The trial court erred in relying on MCR 7.215(F)(1)(a) to find that DeRose was not a final judgment with precedential effect. That court rule pertains to only the timing of when a judgment of the Court of Appeals becomes final with regard to the parties to that appeal.MCR 7.215(C)(2) clearly provides that neither the filing of an application for leave to appeal to the Supreme Court nor an order granting such leave diminishes the precedential effect of a published opinion of the Court of Appeals.- Giving precedential effect to DeRose required that the trial court grant the defendant‘s motion to vacate the grandparenting time order. Had the court taken this appropriate action, it would have been without jurisdiction over the subject matter of the contempt order. The court erred in denying the motion to vacate the judgment of contempt. That order must be reversed.

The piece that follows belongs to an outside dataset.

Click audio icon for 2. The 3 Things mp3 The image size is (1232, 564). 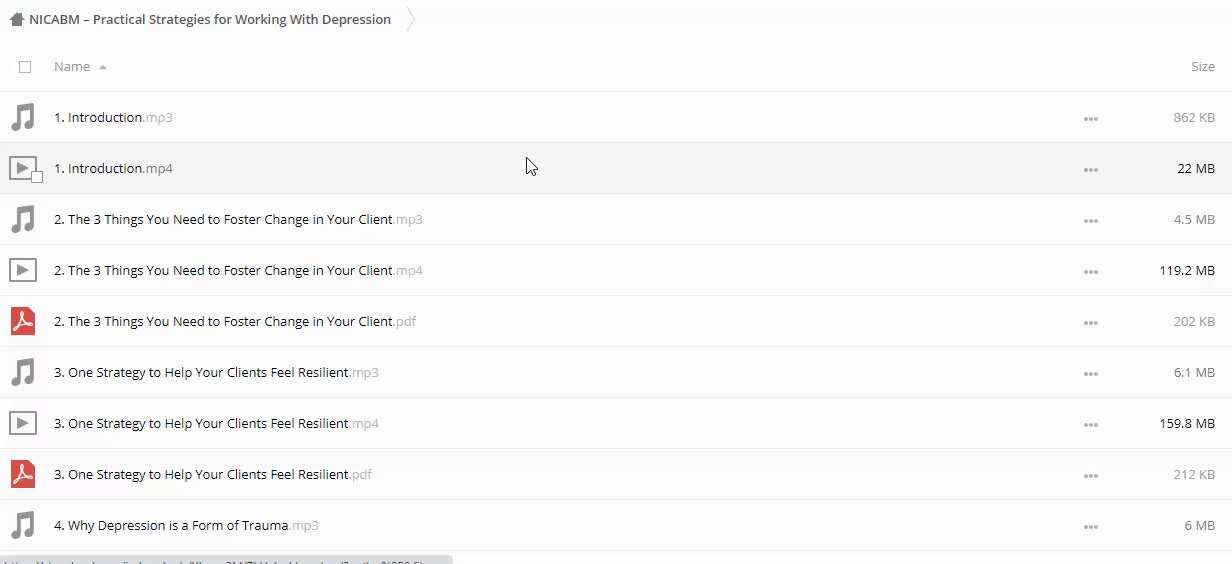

Order granting grandparenting time vacated and order denying motion to vacate judgment of contempt reversed.
BORRELLO, J., concurred in the result only for the sole reason that the Court of Appeals is bound by the Supreme Court‘s ruling in DeRose v DeRose, 469 Mich 320 (2003), and must follow the Court of Appeals decision in DeRose. Were it not for such binding precedent, the dissenting opinion of Justice KELLY in DeRose, which would find the statute to be constitutional, should be followed. It should be further noted that the jurisprudence of this state does not recognize a fundamental right to parent.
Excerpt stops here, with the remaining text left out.